WORK ITEM
Within the entries below, count the lines that hold the string "agent" and give only that number.

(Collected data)
#####

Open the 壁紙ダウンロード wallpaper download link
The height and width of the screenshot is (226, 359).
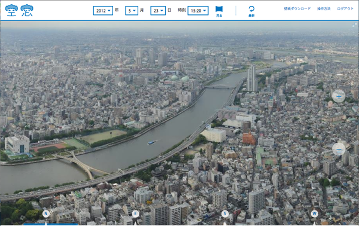(x=297, y=9)
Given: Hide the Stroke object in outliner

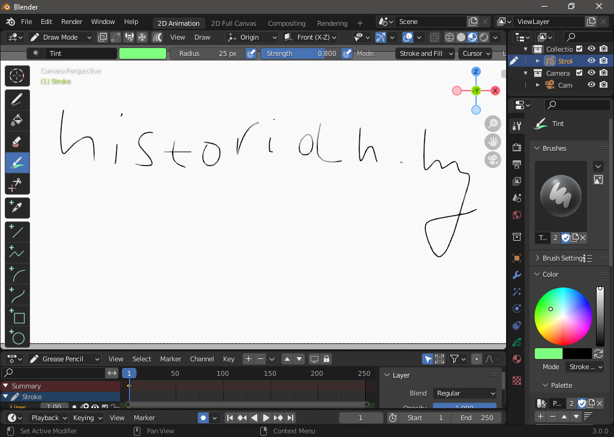Looking at the screenshot, I should pyautogui.click(x=591, y=61).
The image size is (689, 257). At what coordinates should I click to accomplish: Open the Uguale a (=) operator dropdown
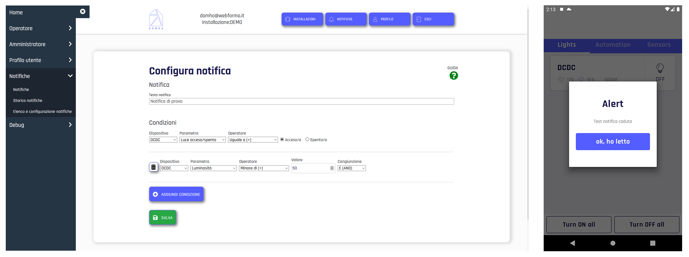pyautogui.click(x=253, y=140)
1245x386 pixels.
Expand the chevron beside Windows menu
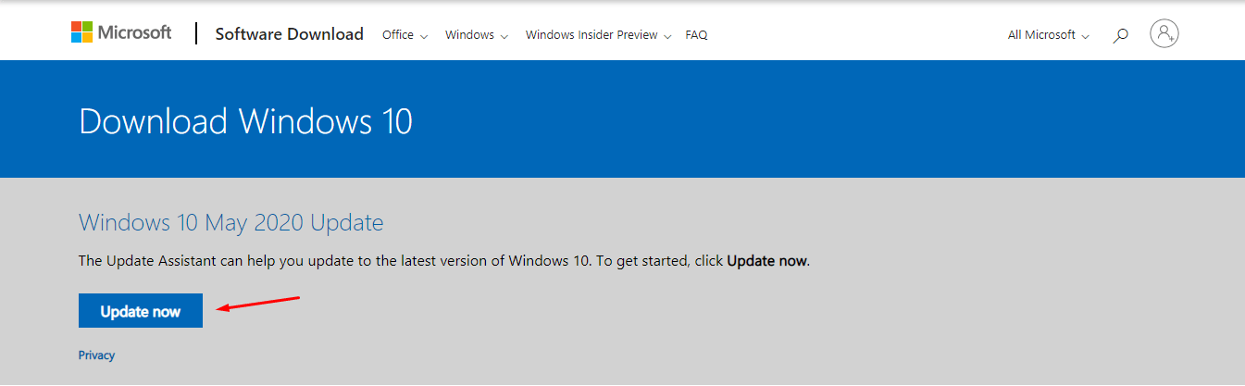click(504, 36)
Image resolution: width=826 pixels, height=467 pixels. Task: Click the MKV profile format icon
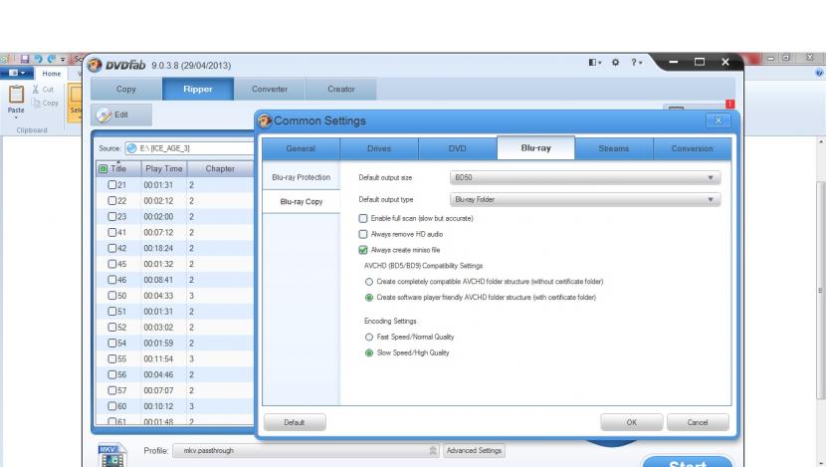click(109, 453)
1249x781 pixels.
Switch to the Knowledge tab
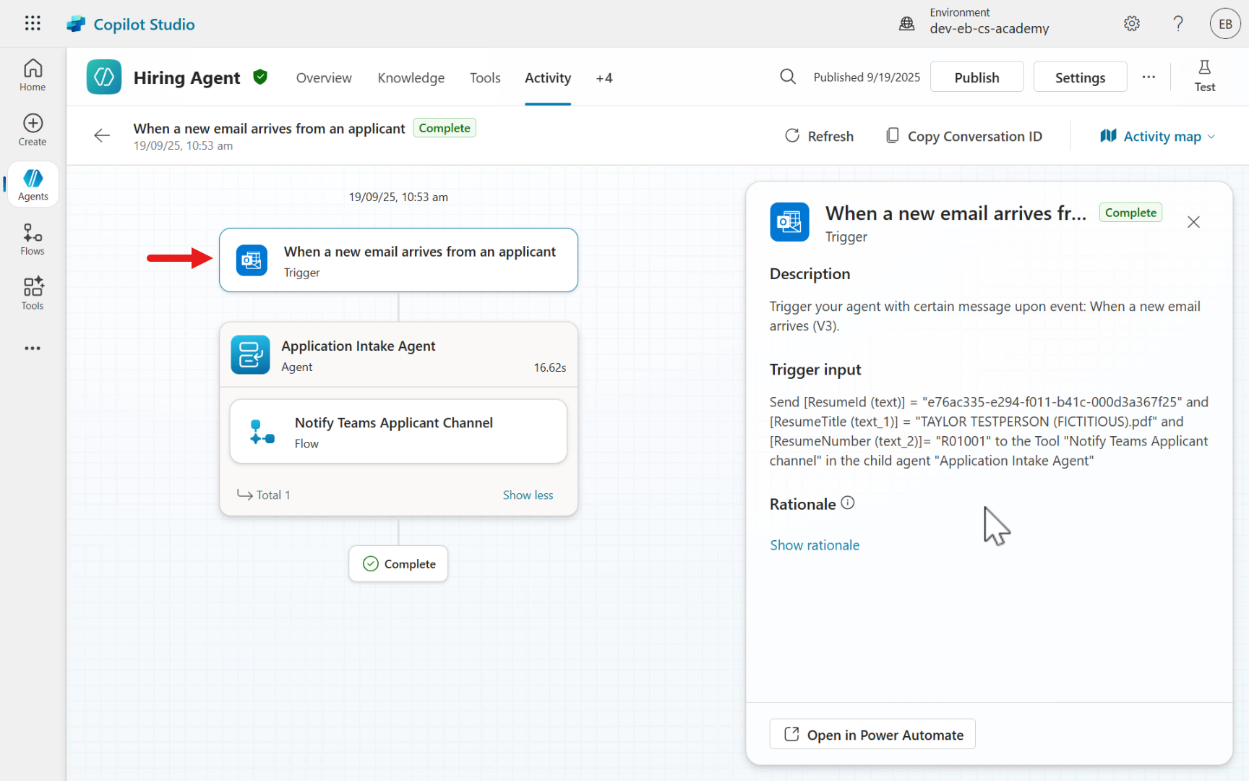[411, 78]
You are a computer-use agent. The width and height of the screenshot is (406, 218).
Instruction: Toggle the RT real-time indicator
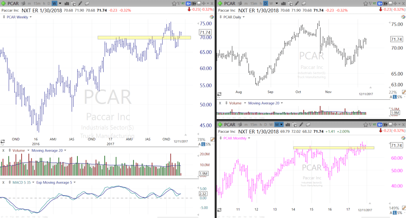point(182,3)
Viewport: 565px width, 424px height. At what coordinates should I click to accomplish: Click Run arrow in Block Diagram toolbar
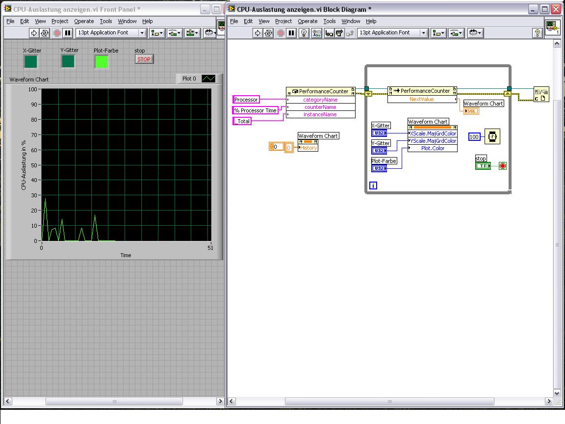point(257,33)
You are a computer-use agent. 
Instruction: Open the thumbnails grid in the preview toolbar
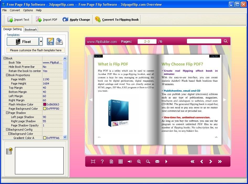121,161
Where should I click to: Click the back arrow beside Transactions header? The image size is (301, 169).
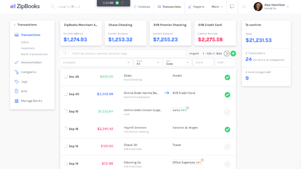coord(15,25)
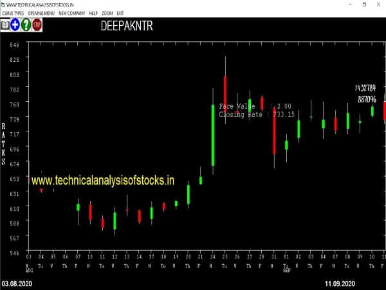Screen dimensions: 386x290
Task: Open the Help menu
Action: 93,13
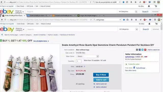This screenshot has width=163, height=92.
Task: Share listing on Facebook icon
Action: (x=140, y=50)
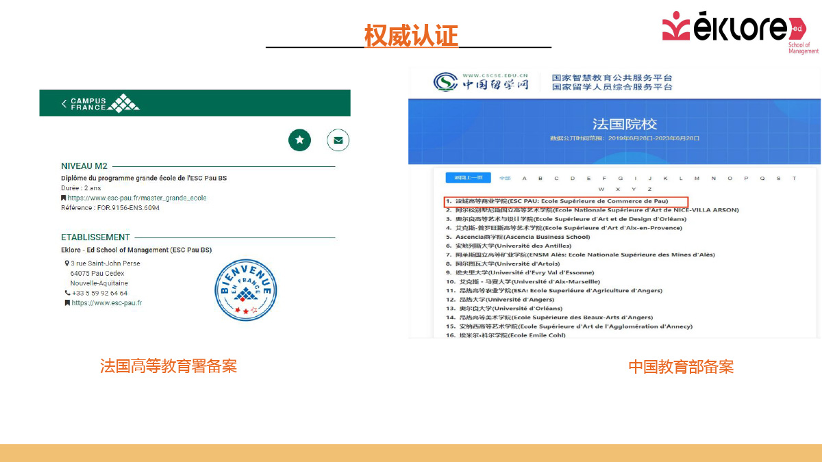The width and height of the screenshot is (822, 462).
Task: Click the 权威认证 slide title
Action: tap(411, 36)
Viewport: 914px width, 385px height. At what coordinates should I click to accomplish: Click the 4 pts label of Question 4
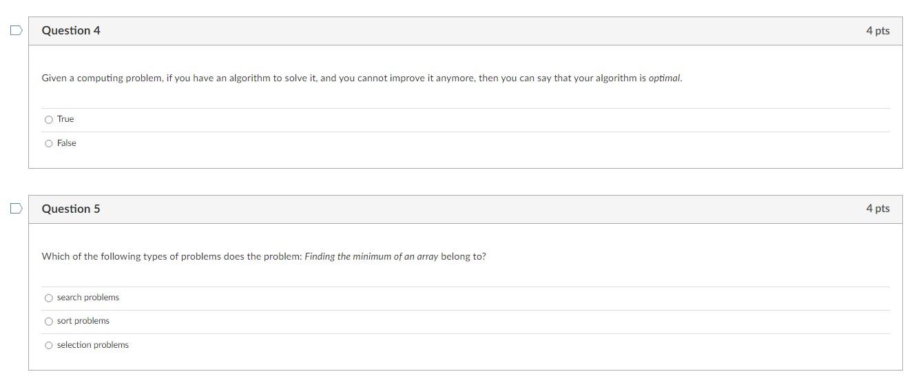click(x=877, y=30)
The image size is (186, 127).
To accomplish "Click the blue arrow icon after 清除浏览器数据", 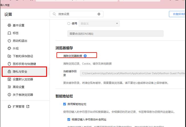I will point(85,56).
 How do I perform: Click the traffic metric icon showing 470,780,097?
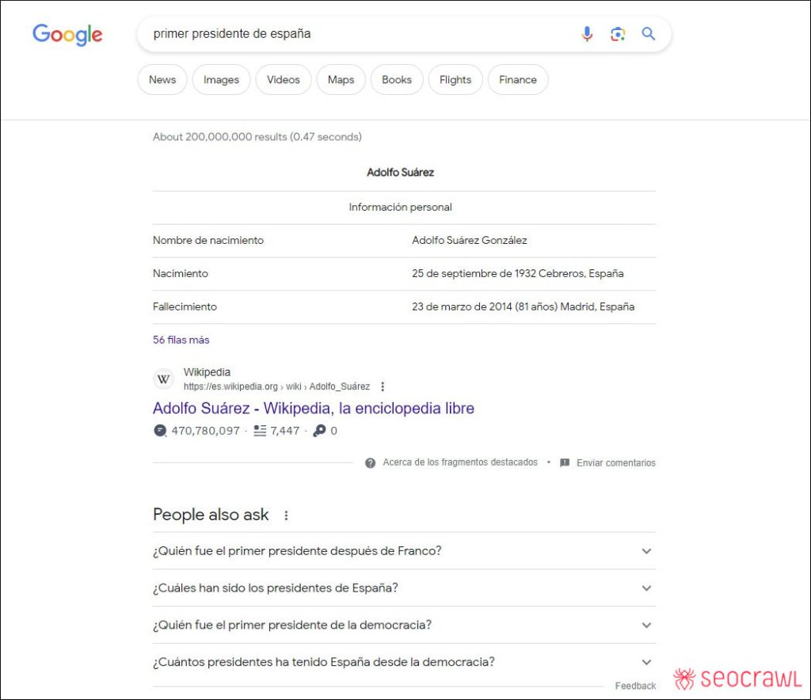pos(159,431)
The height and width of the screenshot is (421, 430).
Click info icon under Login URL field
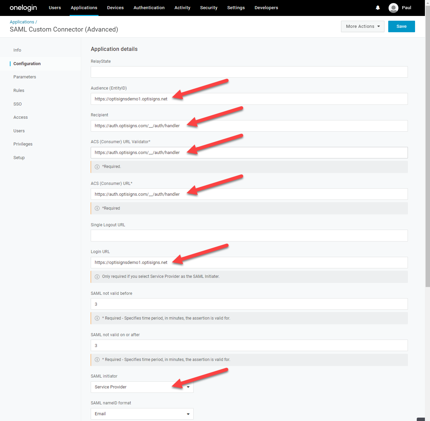(97, 277)
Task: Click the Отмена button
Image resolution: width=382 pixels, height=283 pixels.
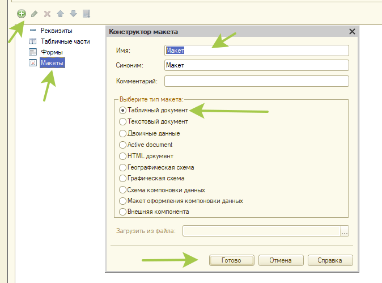Action: pyautogui.click(x=281, y=260)
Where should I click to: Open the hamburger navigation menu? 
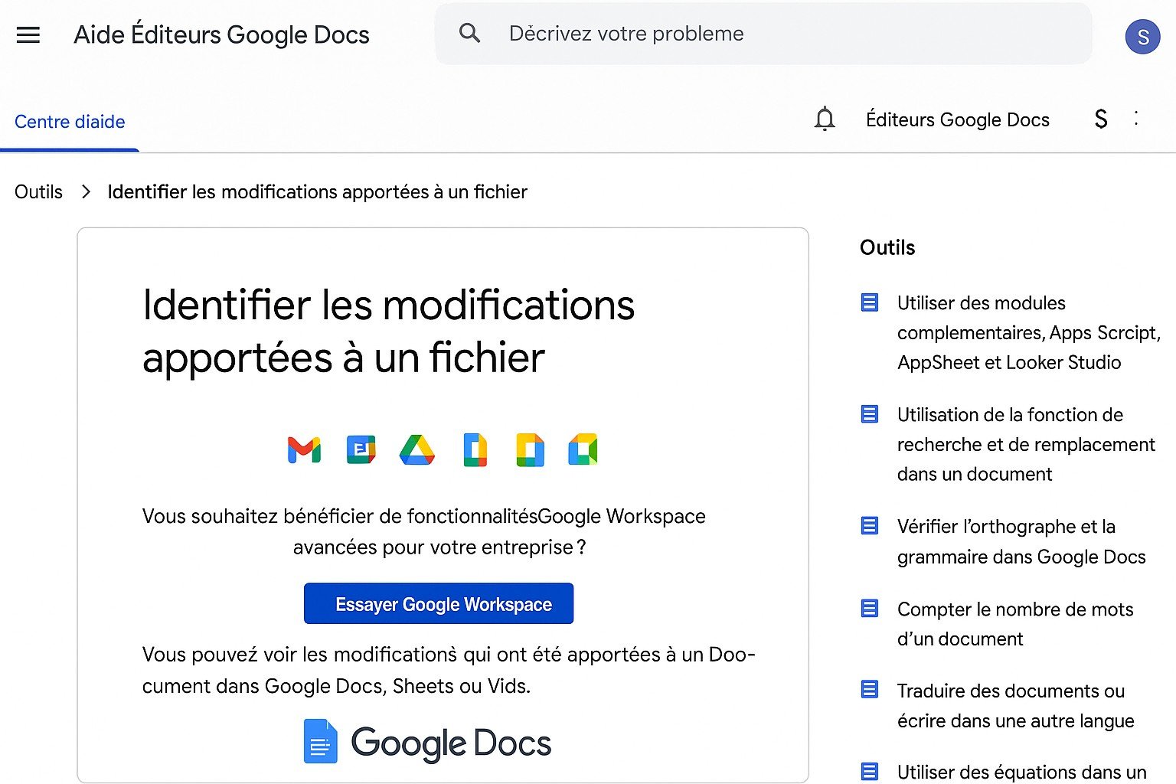tap(28, 34)
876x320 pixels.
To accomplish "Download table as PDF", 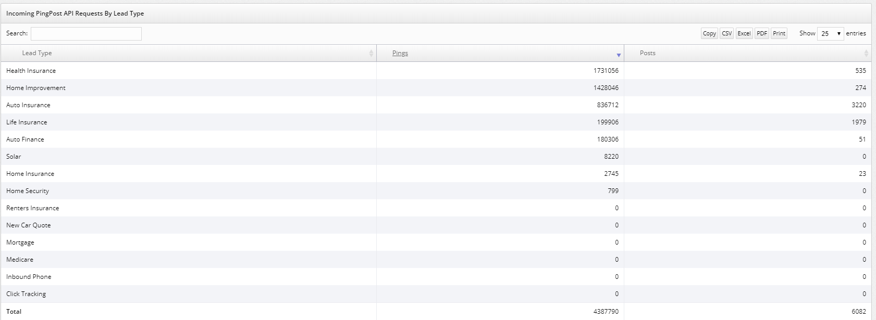I will coord(762,33).
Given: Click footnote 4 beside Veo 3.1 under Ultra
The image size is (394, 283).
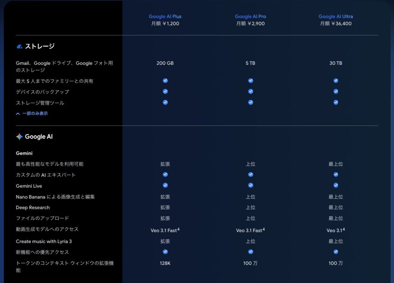Looking at the screenshot, I should click(343, 229).
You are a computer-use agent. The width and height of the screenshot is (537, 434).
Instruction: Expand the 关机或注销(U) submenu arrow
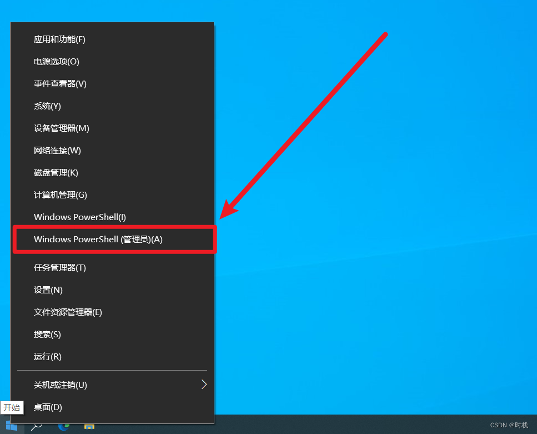[x=204, y=385]
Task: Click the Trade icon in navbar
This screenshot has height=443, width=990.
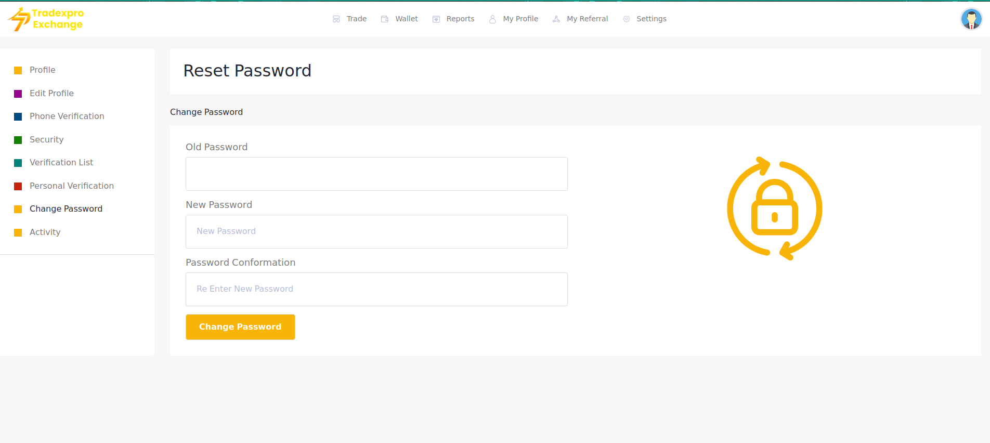Action: 336,19
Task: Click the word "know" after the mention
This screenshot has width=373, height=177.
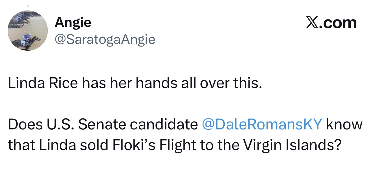Action: (344, 125)
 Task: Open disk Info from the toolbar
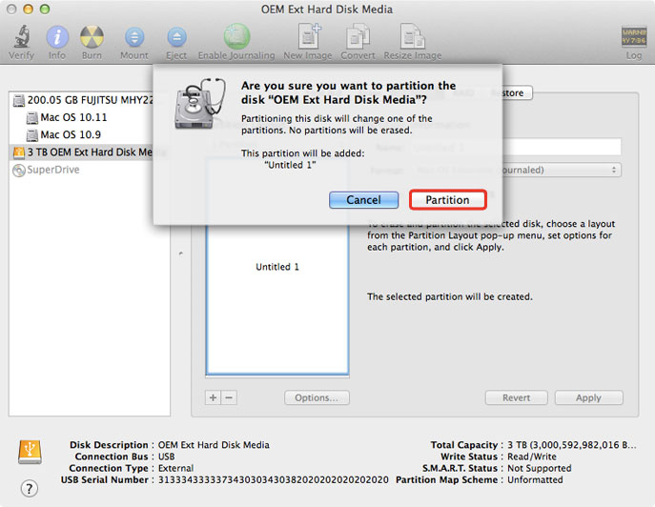57,37
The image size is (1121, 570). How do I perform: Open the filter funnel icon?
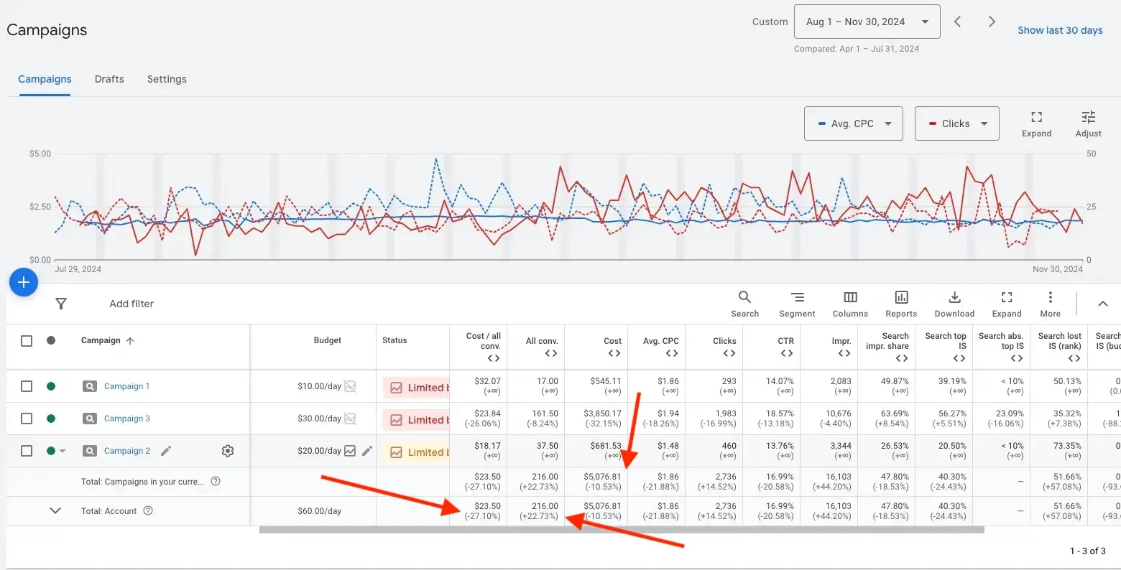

#####

OUTPUT
3